**What the task asks:**
Transcribe every line from the one containing "FAQ (661, 71)" down to the one containing "Copyright (473, 2045)", including both of those lines.

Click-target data
┌──

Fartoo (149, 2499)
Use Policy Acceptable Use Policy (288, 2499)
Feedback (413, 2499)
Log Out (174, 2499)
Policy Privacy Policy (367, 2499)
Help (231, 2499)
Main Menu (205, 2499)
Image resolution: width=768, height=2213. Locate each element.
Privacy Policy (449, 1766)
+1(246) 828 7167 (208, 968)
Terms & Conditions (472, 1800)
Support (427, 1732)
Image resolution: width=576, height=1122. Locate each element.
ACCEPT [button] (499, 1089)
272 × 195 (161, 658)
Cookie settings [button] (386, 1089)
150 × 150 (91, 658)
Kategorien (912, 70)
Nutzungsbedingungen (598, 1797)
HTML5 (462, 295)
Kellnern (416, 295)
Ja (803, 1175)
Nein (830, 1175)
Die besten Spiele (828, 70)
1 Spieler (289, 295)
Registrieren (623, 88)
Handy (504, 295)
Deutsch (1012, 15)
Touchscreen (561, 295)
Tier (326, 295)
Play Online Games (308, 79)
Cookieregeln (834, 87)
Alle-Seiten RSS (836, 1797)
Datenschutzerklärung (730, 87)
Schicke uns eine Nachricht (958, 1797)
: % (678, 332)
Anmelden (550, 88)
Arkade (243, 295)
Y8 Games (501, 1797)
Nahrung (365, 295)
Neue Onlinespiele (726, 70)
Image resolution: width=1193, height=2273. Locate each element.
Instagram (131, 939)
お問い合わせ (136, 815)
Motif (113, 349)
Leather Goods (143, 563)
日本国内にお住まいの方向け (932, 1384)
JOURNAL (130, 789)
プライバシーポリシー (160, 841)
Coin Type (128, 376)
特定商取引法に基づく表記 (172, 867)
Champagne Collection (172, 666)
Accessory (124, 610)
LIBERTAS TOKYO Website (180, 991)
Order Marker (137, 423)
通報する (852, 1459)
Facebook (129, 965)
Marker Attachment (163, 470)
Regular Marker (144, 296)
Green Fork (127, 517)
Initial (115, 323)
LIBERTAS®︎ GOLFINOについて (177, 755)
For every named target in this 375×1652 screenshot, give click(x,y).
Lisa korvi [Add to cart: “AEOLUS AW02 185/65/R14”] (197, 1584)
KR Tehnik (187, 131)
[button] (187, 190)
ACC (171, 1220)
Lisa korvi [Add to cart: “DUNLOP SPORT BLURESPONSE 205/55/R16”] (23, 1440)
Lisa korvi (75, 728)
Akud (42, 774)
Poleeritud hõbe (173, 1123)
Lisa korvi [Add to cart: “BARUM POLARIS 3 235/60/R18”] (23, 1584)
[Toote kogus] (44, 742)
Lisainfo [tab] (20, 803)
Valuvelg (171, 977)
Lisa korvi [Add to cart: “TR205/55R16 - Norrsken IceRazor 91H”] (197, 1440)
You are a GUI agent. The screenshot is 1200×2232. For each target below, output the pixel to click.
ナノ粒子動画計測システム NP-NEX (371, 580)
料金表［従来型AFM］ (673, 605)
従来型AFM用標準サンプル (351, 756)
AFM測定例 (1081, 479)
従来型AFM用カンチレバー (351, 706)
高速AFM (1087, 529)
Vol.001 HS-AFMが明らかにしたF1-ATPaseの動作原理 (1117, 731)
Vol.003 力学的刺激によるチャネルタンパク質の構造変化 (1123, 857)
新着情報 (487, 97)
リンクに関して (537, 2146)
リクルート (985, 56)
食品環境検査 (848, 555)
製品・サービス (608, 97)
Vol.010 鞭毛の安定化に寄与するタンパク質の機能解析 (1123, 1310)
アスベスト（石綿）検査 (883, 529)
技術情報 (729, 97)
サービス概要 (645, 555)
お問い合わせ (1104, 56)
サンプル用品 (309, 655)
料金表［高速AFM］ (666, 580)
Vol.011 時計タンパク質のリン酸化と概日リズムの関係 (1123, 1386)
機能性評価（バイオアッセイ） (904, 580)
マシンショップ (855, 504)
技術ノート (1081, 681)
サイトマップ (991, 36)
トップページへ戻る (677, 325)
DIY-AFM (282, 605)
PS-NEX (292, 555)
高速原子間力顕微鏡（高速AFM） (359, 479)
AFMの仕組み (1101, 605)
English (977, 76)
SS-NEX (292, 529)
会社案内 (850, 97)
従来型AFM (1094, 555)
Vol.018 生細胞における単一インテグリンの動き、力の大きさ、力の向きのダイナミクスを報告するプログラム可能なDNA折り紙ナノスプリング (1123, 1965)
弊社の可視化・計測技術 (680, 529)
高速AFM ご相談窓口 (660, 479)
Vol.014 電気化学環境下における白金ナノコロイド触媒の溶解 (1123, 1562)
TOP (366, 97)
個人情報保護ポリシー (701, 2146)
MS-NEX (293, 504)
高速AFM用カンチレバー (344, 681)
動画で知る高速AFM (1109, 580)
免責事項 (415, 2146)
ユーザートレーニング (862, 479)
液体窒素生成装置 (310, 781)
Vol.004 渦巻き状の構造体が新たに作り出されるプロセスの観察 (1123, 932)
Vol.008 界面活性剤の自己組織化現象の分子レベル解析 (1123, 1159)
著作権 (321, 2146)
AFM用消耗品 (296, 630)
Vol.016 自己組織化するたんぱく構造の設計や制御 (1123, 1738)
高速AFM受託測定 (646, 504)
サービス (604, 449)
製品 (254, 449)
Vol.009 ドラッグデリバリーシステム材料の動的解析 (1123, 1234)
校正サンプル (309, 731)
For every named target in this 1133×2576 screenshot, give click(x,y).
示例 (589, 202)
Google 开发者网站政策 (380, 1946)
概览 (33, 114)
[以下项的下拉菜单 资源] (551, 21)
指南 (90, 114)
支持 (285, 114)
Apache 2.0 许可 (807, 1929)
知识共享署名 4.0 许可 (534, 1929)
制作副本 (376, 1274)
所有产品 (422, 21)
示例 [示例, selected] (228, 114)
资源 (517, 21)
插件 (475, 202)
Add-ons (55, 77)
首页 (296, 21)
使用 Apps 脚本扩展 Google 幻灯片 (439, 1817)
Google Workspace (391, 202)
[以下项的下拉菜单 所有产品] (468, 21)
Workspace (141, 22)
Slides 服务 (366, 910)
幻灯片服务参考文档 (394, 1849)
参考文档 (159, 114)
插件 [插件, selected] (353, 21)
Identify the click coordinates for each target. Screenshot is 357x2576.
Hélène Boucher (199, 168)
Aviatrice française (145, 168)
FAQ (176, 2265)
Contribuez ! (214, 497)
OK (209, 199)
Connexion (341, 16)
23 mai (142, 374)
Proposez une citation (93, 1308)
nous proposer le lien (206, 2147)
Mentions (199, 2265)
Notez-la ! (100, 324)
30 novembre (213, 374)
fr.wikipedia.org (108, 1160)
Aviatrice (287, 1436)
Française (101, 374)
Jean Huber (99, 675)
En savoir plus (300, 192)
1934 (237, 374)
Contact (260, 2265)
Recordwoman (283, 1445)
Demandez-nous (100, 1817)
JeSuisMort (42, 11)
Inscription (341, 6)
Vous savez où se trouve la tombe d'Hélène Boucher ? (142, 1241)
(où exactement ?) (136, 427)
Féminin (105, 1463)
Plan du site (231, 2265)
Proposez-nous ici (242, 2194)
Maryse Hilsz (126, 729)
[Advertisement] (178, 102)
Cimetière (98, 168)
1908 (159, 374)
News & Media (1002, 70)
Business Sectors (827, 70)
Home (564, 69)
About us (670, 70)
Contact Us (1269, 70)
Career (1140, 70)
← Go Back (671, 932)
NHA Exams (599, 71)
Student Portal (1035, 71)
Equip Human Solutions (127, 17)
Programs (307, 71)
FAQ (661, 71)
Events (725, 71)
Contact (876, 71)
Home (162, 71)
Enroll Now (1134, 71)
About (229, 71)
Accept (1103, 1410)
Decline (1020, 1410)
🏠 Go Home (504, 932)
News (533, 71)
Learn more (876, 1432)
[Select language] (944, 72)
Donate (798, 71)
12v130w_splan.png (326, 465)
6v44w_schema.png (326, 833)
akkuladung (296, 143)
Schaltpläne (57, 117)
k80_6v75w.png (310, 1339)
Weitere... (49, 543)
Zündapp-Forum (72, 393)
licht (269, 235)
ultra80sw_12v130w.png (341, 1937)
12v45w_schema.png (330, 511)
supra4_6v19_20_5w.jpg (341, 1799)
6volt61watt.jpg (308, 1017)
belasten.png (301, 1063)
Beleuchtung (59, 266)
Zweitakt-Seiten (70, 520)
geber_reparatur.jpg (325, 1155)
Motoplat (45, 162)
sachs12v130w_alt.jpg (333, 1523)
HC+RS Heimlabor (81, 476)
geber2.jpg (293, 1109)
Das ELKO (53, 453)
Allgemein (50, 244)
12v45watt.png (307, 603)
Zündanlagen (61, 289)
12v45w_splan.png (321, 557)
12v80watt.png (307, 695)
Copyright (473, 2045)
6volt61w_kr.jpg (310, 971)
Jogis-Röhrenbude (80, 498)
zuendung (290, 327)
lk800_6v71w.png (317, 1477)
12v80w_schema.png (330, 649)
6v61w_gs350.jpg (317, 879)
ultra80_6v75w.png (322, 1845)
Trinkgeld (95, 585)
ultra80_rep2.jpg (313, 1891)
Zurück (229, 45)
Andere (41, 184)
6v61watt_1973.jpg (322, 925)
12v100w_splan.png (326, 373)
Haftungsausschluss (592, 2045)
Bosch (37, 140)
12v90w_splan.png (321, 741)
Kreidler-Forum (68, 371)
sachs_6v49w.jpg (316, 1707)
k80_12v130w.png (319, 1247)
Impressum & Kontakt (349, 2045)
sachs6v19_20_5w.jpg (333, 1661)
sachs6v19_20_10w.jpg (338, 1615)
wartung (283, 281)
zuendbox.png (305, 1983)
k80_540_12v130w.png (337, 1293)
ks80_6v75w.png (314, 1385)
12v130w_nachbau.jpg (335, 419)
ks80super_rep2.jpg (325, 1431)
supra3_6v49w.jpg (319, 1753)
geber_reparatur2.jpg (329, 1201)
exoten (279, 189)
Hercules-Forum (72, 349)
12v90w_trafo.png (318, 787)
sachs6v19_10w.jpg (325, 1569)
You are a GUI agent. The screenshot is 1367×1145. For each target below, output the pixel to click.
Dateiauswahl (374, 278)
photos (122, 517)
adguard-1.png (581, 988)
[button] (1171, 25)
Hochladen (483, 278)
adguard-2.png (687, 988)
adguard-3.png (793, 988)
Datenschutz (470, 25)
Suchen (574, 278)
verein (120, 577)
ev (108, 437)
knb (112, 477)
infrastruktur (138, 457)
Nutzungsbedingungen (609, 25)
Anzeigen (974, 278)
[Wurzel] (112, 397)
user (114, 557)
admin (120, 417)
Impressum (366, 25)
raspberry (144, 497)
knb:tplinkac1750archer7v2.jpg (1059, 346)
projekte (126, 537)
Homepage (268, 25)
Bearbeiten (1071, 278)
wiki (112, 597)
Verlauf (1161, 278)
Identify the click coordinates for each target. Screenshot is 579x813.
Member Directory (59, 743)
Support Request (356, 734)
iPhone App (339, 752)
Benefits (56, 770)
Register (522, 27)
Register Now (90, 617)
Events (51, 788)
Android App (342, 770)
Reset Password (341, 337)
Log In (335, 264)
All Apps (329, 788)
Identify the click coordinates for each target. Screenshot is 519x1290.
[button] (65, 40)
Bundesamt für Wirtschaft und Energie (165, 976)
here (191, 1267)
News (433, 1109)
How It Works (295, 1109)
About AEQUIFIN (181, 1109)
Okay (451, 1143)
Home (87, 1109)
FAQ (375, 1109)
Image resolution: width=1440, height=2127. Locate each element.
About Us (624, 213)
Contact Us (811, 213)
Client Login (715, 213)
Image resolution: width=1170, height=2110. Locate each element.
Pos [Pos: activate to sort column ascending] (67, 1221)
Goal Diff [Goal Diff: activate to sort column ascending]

└──

**Output for this task:**
FAQ (661, 71)
Events (725, 71)
Contact (876, 71)
Home (162, 71)
Enroll Now (1134, 71)
About (229, 71)
Accept (1103, 1410)
Decline (1020, 1410)
🏠 Go Home (504, 932)
News (533, 71)
Learn more (876, 1432)
[Select language] (944, 72)
Donate (798, 71)
12v130w_splan.png (326, 465)
6v44w_schema.png (326, 833)
akkuladung (296, 143)
Schaltpläne (57, 117)
k80_6v75w.png (310, 1339)
Weitere... (49, 543)
Zündapp-Forum (72, 393)
licht (269, 235)
ultra80sw_12v130w.png (341, 1937)
12v45w_schema.png (330, 511)
supra4_6v19_20_5w.jpg (341, 1799)
6volt61watt.jpg (308, 1017)
belasten.png (301, 1063)
Beleuchtung (59, 266)
Zweitakt-Seiten (70, 520)
geber_reparatur.jpg (325, 1155)
Motoplat (45, 162)
sachs12v130w_alt.jpg (333, 1523)
HC+RS Heimlabor (81, 476)
geber2.jpg (293, 1109)
Das ELKO (53, 453)
Allgemein (50, 244)
12v45watt.png (307, 603)
Zündanlagen (61, 289)
12v45w_splan.png (321, 557)
12v80watt.png (307, 695)
Copyright (473, 2045)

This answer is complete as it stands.